Но когда я пытался донести до них мысль о том, что принцесса была уникальной, удивительной женщиной, они меня не слышали. Казалось, нас разделяло толстое звуконепроницаемое стекло.
Доктор Пёркис знал, что я не буду плясать от радости в честь его назначения.
— Я знаю, ты недоволен, что я занял этот пост. Но я не хочу, чтобы между нами была какая-то вражда. Я надеюсь, что мы без всяких разногласий будем вместе работать для общего дела, — сказал он мне.
К июлю 1998 года апартаменты № 8 и № 9 в Кенсингтонском дворце были пусты. Не осталось ни ковров, ни обоев, ни даже лампочек. Казалось, здесь вообще никто никогда не жил. Мебель и картины ушли в Королевскую коллекцию. Драгоценности вернулись в Букингемский дворец. То, что выбрали себе Уильям и Гарри, отправилось туда, куда они приказали. Остальное забрали в Альторп Спенсеры, включая портрет принцессы работы Нельсона Шенкса и свадебное платье. Даже БМВ принцессы где-то втайне уничтожили, чтобы никто не мог выгадать на продаже машины умершей принцессы.
Все это означало, что и мне пора покинуть Кенсингтонский дворец. С прошлого декабря я старался об этом не думать. Тогда меня и Марию предупредили, что, поскольку я больше не работаю на королевскую семью, мы больше не имеем права жить в Старых конюшнях. 24 июля мы попрощались с дворцом, с нашим домом, с друзьями, с нашим приходским священником, с моей пенсией, и даже наши дети вынуждены были распрощаться со своими школами и со своими старыми друзьями. В тот день мы потеряли все, что было у нас в жизни. Но самым тяжелым для меня было расставание с Кенсингтонским дворцом, чей уютный мир согревал меня со дня смерти принцессы. Это было почти физическое расставание, хотя я понимал: в духовном смысле я не покину его никогда.
Когда Франсис Шенд Кидд узнала о том, что нам пришлось выехать из Конюшен, она предложила нам 120 тысяч фунтов на квартиру в Лондоне, при условии, что она будет формально принадлежать ей и что мы выделим ей комнату, в которой она сможет останавливаться, когда будет приезжать в Лондон.
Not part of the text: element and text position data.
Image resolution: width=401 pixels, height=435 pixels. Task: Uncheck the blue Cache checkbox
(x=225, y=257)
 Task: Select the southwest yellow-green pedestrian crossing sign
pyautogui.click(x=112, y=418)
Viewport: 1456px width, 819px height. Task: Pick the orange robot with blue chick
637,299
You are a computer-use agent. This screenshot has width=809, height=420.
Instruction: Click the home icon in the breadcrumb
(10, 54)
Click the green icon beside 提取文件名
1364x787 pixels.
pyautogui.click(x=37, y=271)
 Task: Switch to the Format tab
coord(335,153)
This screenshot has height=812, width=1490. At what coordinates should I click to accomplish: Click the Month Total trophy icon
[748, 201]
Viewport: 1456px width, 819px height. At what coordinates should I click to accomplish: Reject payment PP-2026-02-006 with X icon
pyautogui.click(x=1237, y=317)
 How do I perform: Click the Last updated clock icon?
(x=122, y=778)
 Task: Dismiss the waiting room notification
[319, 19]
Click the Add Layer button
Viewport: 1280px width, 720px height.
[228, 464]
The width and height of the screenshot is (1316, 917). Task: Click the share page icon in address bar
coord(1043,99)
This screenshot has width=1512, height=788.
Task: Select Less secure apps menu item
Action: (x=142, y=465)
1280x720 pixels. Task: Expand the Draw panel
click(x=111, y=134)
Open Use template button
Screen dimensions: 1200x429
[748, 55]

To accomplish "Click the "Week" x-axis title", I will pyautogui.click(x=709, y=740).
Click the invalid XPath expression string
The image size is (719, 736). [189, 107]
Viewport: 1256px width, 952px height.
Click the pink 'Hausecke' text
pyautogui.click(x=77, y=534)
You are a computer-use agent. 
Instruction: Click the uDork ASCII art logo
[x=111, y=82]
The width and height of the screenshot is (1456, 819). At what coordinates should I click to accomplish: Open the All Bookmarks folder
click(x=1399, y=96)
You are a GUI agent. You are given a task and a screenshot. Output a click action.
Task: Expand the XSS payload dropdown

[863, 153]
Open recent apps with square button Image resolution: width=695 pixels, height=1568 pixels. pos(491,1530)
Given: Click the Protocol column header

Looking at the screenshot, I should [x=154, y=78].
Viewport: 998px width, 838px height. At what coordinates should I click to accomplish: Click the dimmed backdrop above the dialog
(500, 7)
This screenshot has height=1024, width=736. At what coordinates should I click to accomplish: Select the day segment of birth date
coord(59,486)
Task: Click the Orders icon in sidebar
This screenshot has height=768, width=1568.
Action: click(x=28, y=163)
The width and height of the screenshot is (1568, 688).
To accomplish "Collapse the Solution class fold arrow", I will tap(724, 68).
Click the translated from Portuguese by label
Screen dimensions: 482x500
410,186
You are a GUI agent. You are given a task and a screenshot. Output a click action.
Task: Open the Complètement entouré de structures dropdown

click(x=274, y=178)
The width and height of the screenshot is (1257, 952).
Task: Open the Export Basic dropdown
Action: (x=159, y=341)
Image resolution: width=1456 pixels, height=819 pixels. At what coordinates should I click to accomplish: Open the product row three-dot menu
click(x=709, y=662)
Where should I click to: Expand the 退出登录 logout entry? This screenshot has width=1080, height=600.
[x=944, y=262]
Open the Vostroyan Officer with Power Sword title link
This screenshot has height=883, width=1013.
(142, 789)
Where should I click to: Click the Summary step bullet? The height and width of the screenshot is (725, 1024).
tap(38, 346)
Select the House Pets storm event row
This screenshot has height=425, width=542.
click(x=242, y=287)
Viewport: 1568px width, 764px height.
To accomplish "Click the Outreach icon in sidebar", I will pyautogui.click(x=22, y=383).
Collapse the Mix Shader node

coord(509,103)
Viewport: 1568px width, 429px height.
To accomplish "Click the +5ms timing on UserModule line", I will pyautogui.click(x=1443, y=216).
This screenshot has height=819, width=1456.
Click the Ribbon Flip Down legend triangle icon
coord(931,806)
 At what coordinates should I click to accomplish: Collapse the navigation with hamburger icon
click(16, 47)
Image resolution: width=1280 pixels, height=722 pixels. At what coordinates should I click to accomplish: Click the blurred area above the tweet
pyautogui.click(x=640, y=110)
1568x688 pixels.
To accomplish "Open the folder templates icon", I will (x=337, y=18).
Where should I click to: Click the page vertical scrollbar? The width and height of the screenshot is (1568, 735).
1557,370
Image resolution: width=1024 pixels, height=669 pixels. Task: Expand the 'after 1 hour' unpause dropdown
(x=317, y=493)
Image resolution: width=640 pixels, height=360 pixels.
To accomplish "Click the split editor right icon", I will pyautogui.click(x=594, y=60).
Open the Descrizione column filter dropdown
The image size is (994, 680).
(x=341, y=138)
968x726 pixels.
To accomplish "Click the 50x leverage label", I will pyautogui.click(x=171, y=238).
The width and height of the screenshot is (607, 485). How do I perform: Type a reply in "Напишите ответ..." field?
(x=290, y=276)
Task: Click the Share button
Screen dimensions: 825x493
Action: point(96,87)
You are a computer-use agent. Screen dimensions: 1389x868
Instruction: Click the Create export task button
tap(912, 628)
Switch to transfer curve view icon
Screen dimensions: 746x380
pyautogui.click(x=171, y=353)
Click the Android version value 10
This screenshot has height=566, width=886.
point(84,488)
Это было очень мило с ее стороны, но у нас был небольшой домик в Фарндоне в Чешире. Мы решили переехать на север и начать жизнь заново. Мария и мальчики все время были в Фарндоне в окружении родственников, а я выходные проводил с ними, а всю неделю жил в Лондоне у друга, чтобы иметь возможность работать в Мемориальном фонде.
В наш последний день в старом доме, когда Мария и мальчики уложили в коробки все вещи и освободили квартиру, они позволили мне пойти попрощаться с Кенсингтонским дворцом. Я пересек газон, прошел по дороге вдоль дворца, вошел на его территорию через главный вход, обошел здание и оказался у заднего хода в апартаменты № 8. Я обошел первый этаж. Тут было пусто. Прошел в буфетную. В шкафчиках не осталось ничего, исчез телефон, исчез факс. От моих шагов, от скрипа дверей, которые я открывал, разносилось эхо. Я помнил этот дом полным жизни, а теперь тут все было мертво. Я обошел все апартаменты, по десять-пятнадцать минут проведя в каждой комнате, вспоминая. Я представлял, что здесь происходило, я прокручивал в голове все события пяти лет моей службы во дворце. Это время спрессовалось в один час мертвой тишины. Конечно, теперь это был склеп, но я как наяву представлял, как тут все было раньше.
Об этом я думал по длинной дороге на север по трассе М6 — дороге к новой жизни.
Я жил и дышал своей работой в Мемориальном фонде. Я ездил по всей стране, собирая средства: на показе мод в «Маяке» — лондонском центре для больных СПИДом; в гольф-клубе в Телфорде, Шропшир; на Соревнованиях инвалидов, которые организовывал бывший вратарь Питер Шилтон; на благотворительном матче по крикету в Ретфорде в Линкольншире; на Большом северном кроссе в Ньюкасле; на конкурсе волынщиков в Глазго. Я исколесил всю Британию вдоль и поперек, и никого не волновало, что я работал даже по выходным. Я старался лично принимать чеки, потому что мне казалось: людям важно знать, что представители Фонда благодарны им за пожертвования.
К октябрю Фонд переехал из Миллбэнк-Тауэр в Каунти-Холл в Вестминстере. Теперь из окон моего кабинета открывался прекрасный вид на Темзу, Парламент и Биг-Бен.
Но я понял, что мое положение стало еще хуже, когда изъявил желание принять участие в Нью-Йоркском марафоне в ноябре. Доктор Эндрю Пёркис в своем письме ясно дал понять, что не позволит мне делать, что я хочу.